Rimangono pendenti le sentenze passate in giudicato per gli omicidi o altri reati compiuti durante gli anni di piombo
Parigi – Il 29 giugno la Corte d’Appello di Parigi ha negato l’estradizione richiesta dall’Italia per i 10 ex terroristi rossi, appellandosi alla Convenzione europea dei diritti dell’uomo in relazione al diritto alla vita privata e familiare e del diritto al processo. La decisione riguarda Giorgio Pietrostefani, Enzo Calvitti, Narciso Manenti, Giovanni Alimonti, Roberta Cappelli, Marina Petrella, Sergio Tornaghi, Maurizio Di Marzio, Raffaele Ventura e Luigi Bergamin.
In Francia, il Paese divenuto la loro seconda patria e che oggi ha negato l’estradizione in Italia, si sono rifatti una vita, hanno un lavoro, mogli, figli. Rimangono però pendenti le sentenze passate in giudicato per gli omicidi o altri reati compiuti durante gli anni di piombo.
I protagonisti di questa storia legale sono Giorgio Pietrostefani, fondatore di Lotta Continua ritenuto il mandante dell’omicidio Calabresi, e Sergio Tornaghi, condannato all’ergastolo per banda armata, anche lui protetto dalla cosiddetta “dottrina Mitterand”.
A seguire, Narciso Manenti, condannato all’ergastolo per l’omicidio a Bergamo dell’appuntato dei carabinieri Giuseppe Gurrieri, ucciso davanti al figlio 14enne in uno studio medico, dove Manenti aveva fatto irruzione con l’intento di sequestrare un dottore che prestava servizio presso gli Istituti penitenziari di Bergamo. Oggi ha 64 anni, è sposato e fa il giardiniere.
Marina Petrella, 67 anni, ex Br, responsabile in base alle condanne dell’omicidio del generale Galvaligi, lavora oggi per un’associazione che si occupa di problematiche legate agli anziani. Fa l’insegnante di sostegno Roberta Cappelli
Roberta Cappelli, 65 anni, è impegnata Oltralpe come insegnante di sostegno per bambini disabili. È stata condannata all’ergastolo per tre omicidi avvenuti a Roma: quello del generale dei carabinieri Enrico Galvaligi, dell’agente di polizia Michele Granato e del vice questore Sebastiano Vinci.
Giovanni Alimonti, ha fatto il cameriere, ma per un periodo anche il traduttore. Ha 66 anni, ed è accusato del tentato omicidio di un vicedirigente della Digos,
Maurizio Di Marzio, sessantenne, ex brigatista rosso, oggi fa il ristoratore.

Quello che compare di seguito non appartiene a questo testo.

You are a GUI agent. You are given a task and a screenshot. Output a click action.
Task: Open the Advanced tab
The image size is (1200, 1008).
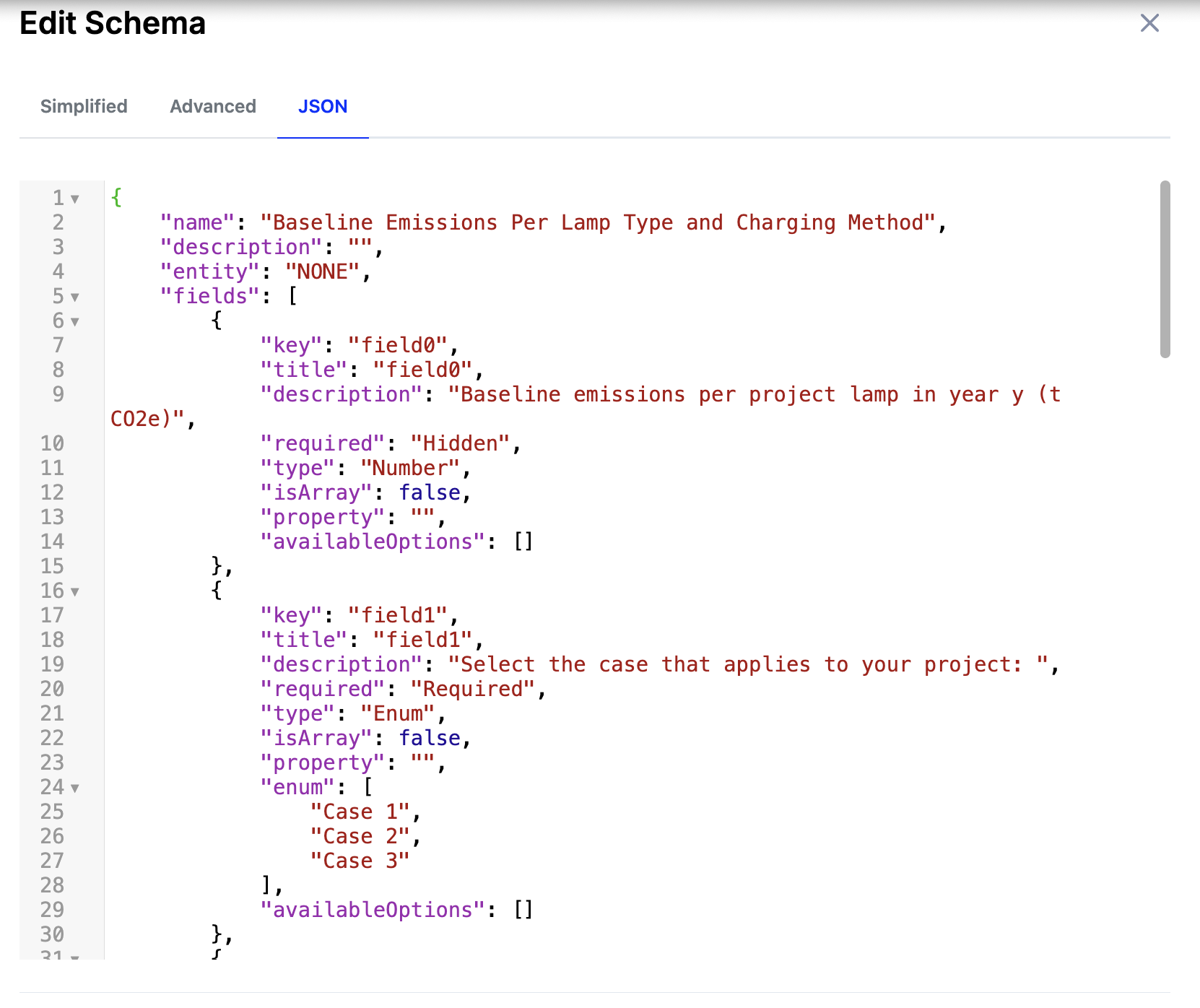(x=213, y=106)
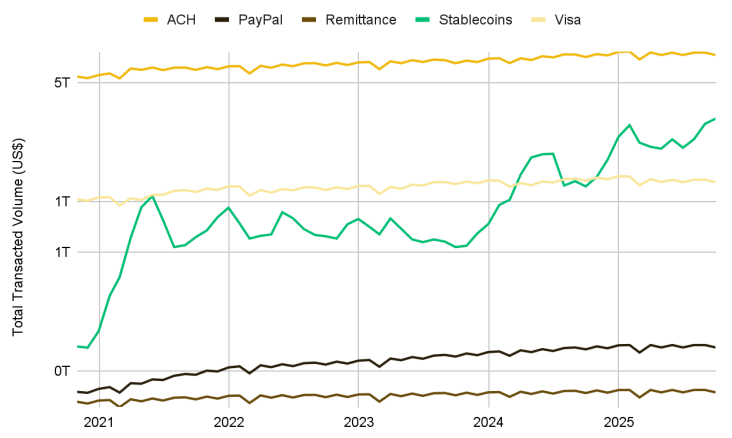
Task: Click the 2021 x-axis tick label
Action: pos(100,423)
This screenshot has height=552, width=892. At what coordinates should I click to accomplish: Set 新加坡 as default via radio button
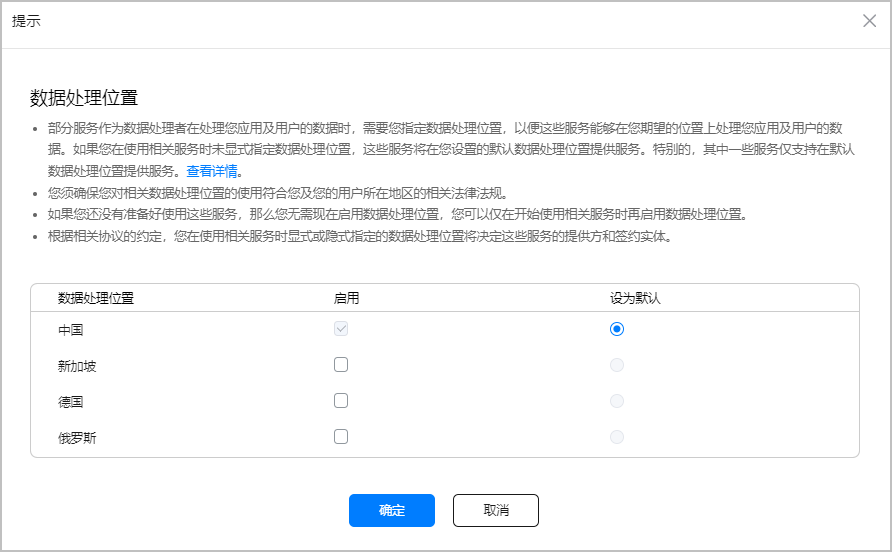(617, 365)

Il suo nome è legato all’attentato al dirigente dell’ufficio provinciale del collocamento di Roma Enzo Retrosi, nel 1981, e al tentato sequestro del vicecapo della Digos della capitale Nicola Simone.

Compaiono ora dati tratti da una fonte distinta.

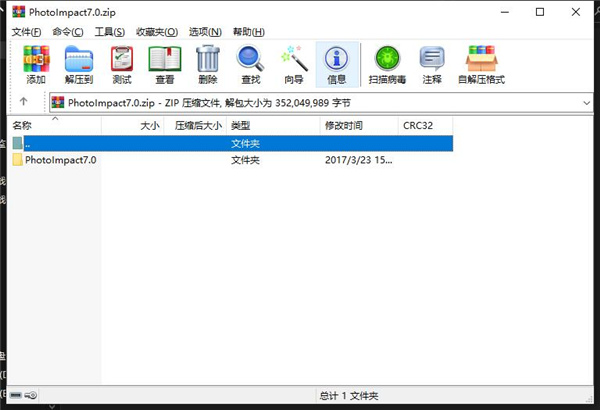Click the Extract To (解压到) icon

point(79,65)
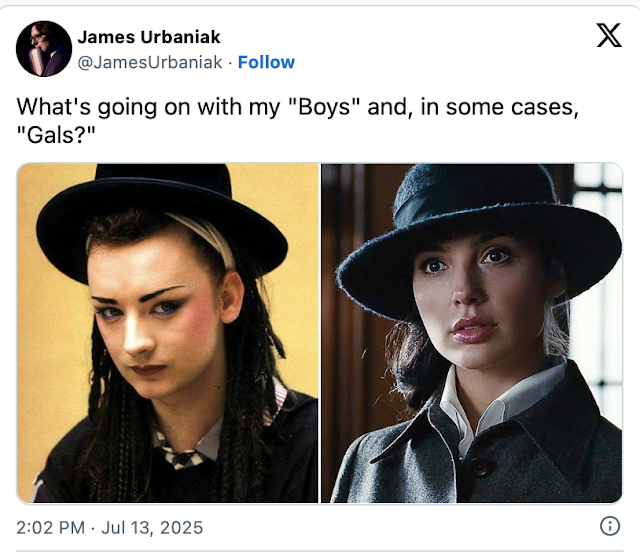Click the Jul 13, 2025 date

coord(152,527)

Enzo Calvitti, molisano di 67 anni, ha trovato in Francia una nuova vita grazie alla regola, stabilita negli anni Ottanta dall’allora presidente della Repubblica François Mitterand, di offrire asilo politico ai terroristi rossi in fuga dall’Italia. Raffaele Ventura, 70 anni, ultima residenza Montreuil, nella regione dell’Ile-de-France, condannato per concorso morale nell’omicidio a Milano del vicebrigadiere Antonio Custra.
Luigi Bergamin, 73 anni, terrorista veneto ed ex ideologo dei Pac, che ideò l’omicidio del maresciallo Antonio Santoro e partecipò all’esecuzione di Lino Sabbadin.